I arrived back yesterday from the Latitude Festival. Many commentators sneer at Latitude for being 'middle-class' without saying why that is a bad thing. I had a great time, seeing lots of acts I'd not normally seek out and watching a lot of poets.
The weather was appalling, with an unpleasant thunderstorm on Thursday night and more rain throughout. Despite that the festival ground didn't turn into a swamp, unlike some other festivals I've been to. However, having my Mum & Dad's caravan to retreat to probably made things easier than they might have been. Among the highlights for me were:
- A fantastic line-up in the comedy tent, including Stephen K. Amos, Shappi Khorsandi and Matt Kirshen. I was sad to see the talented Janeane Garofalo's set, which ended after 6 awkward minutes. (UPDATE: what happened next)

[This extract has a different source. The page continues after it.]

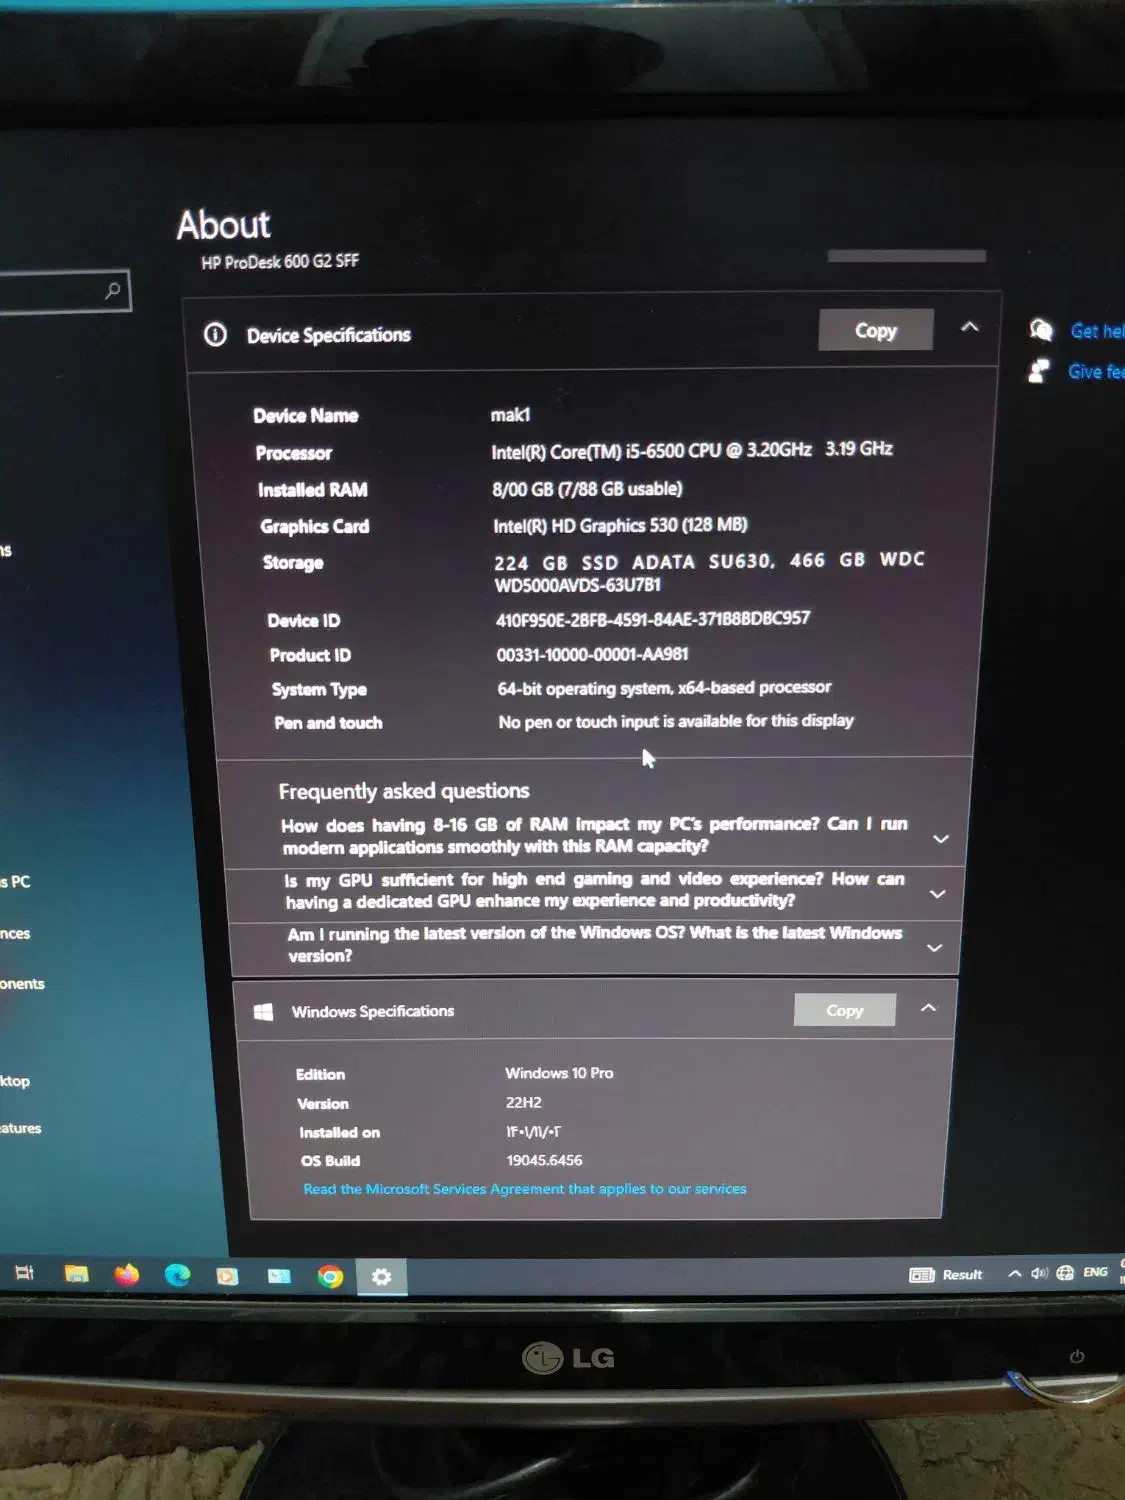Open File Explorer in the taskbar

[x=76, y=1273]
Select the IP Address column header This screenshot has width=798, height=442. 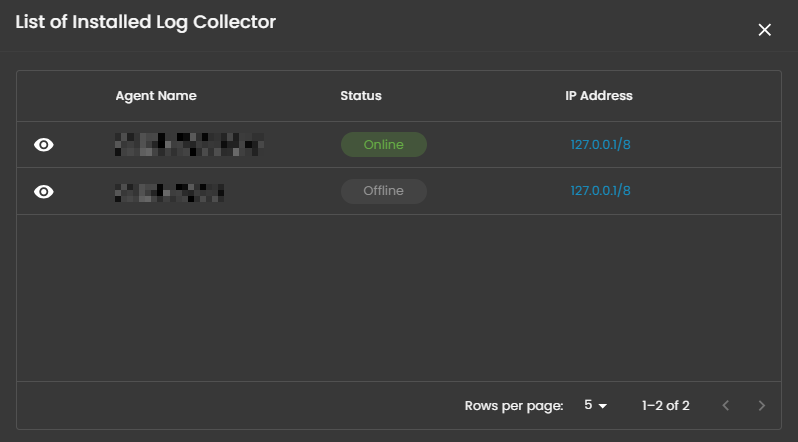tap(599, 96)
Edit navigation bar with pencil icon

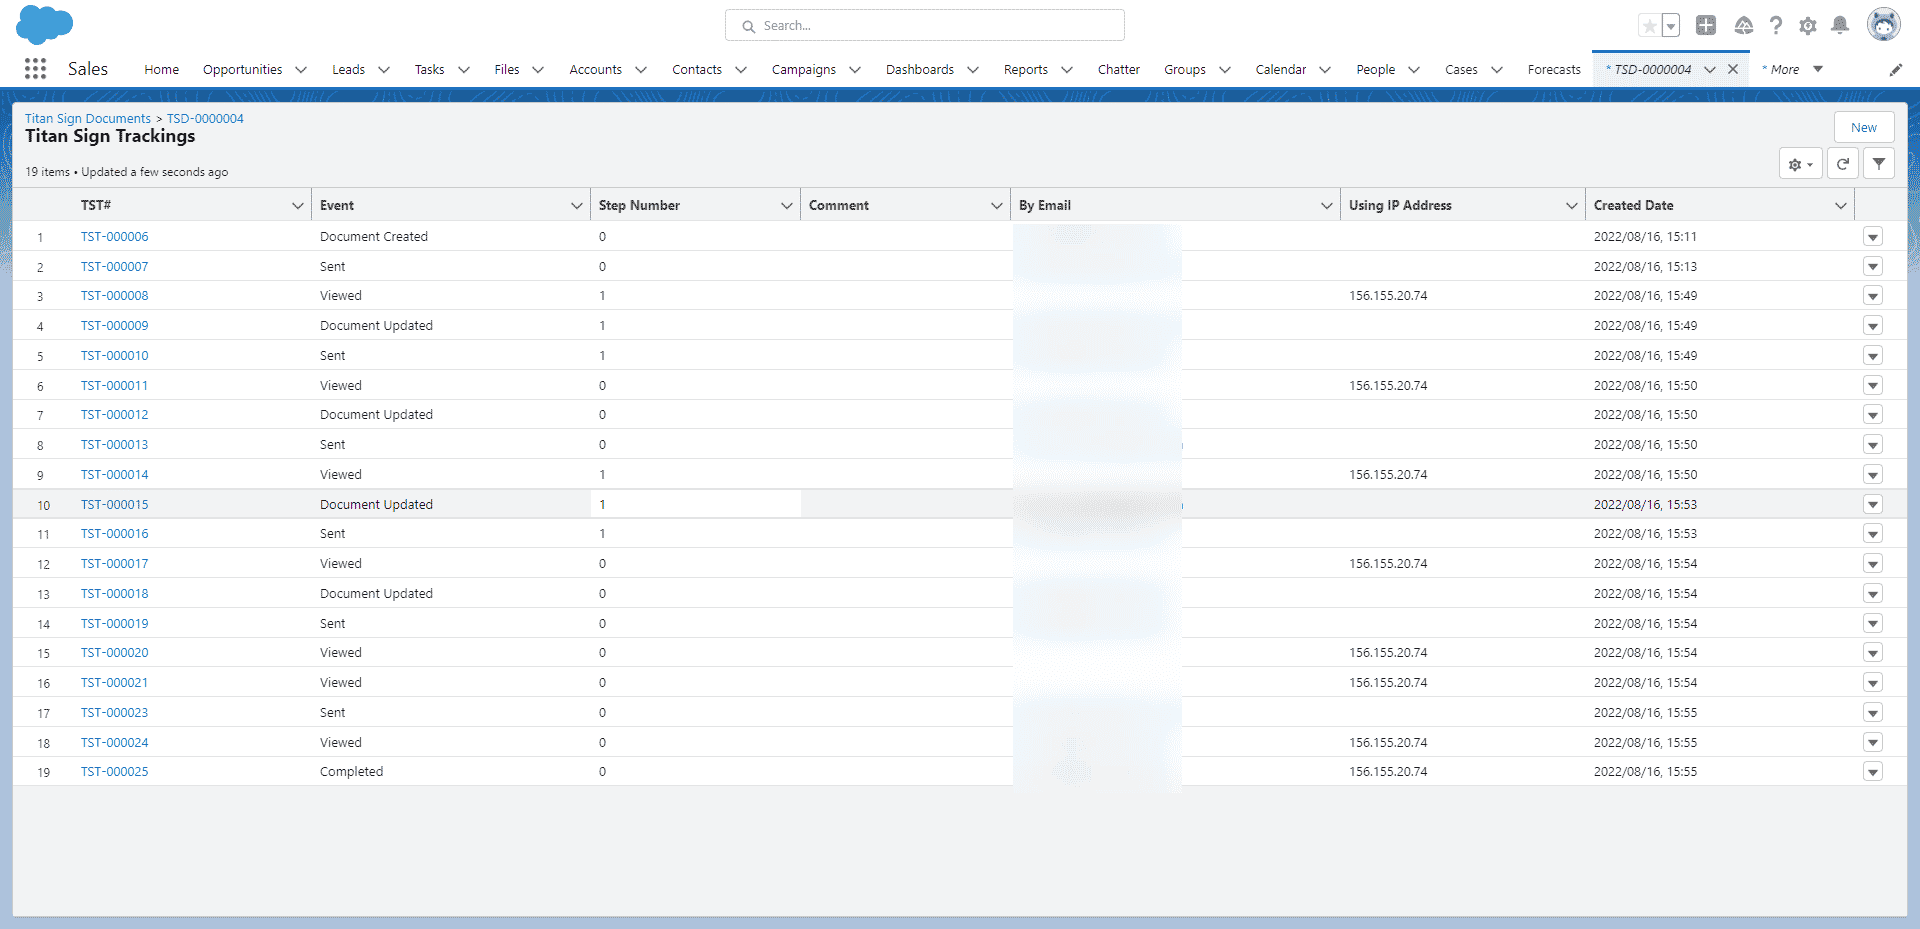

- I didn't see many bands, but was delighted to discover The Vaselines were playing. They were charming and I remembered most of the songs they played. There was also a stunning set from Tricky, who I'd not seen play for about 10 years.
- The film tent featured some fascinating events. Sadly Jeffrey Lewis missed the slot for his lecture on Watchmen, but Richard Dedomenici's lecture on plagiarism was fantastic. It included his response to people saying "I could have done that" when confronted with modern art: but why would you be doing it?
- I spent most of my time in the poetry tent, which featured some fantastic acts including Mik Artistik, Jessica Delfino, Ross Sutherland, Byron Vincent, Nathan Filer, and Jay Bernard. The poetry tent had a rapid turnover of acts and ran for about 14 hours a day, so was always a good place to return to between other events.
All in all, a fantastic weekend, and possibly the best festival I've been to.
Today I'm having a relaxing day after a busy end to last week. After ages staying in I went to two gigs on Thursday. I started out at the launch of Hattie Snooks' new EP, Bon Appetit. It's absolutely stunning and I've been playing it repeatedly. My favourite track is the first, Jericho, which made an amazing opening to Thursday's performance. After Hattie's set I headed to the Hope where Rufus Moonshine was celebrating his birthday. I saw three amazing bands there: Kinema, John-John Slave and the stunning AK/DK (who featured Rufus Moonshine on vocals for a song). Well worth the slightly late night.
Friday night was the public opening of Fabrica's new exhibition, The Elephant Bed. I wasn't sure about the scuplture at first but warmed to it over the evening. There is a video featuring interviews with the artist that does a good job of explaining things and also features a fascinating time-lapse video of the work's installation. Like many of Fabrica's exhibitions there is something calming about the space and I'm looking forward to making some calming lunchtime visits.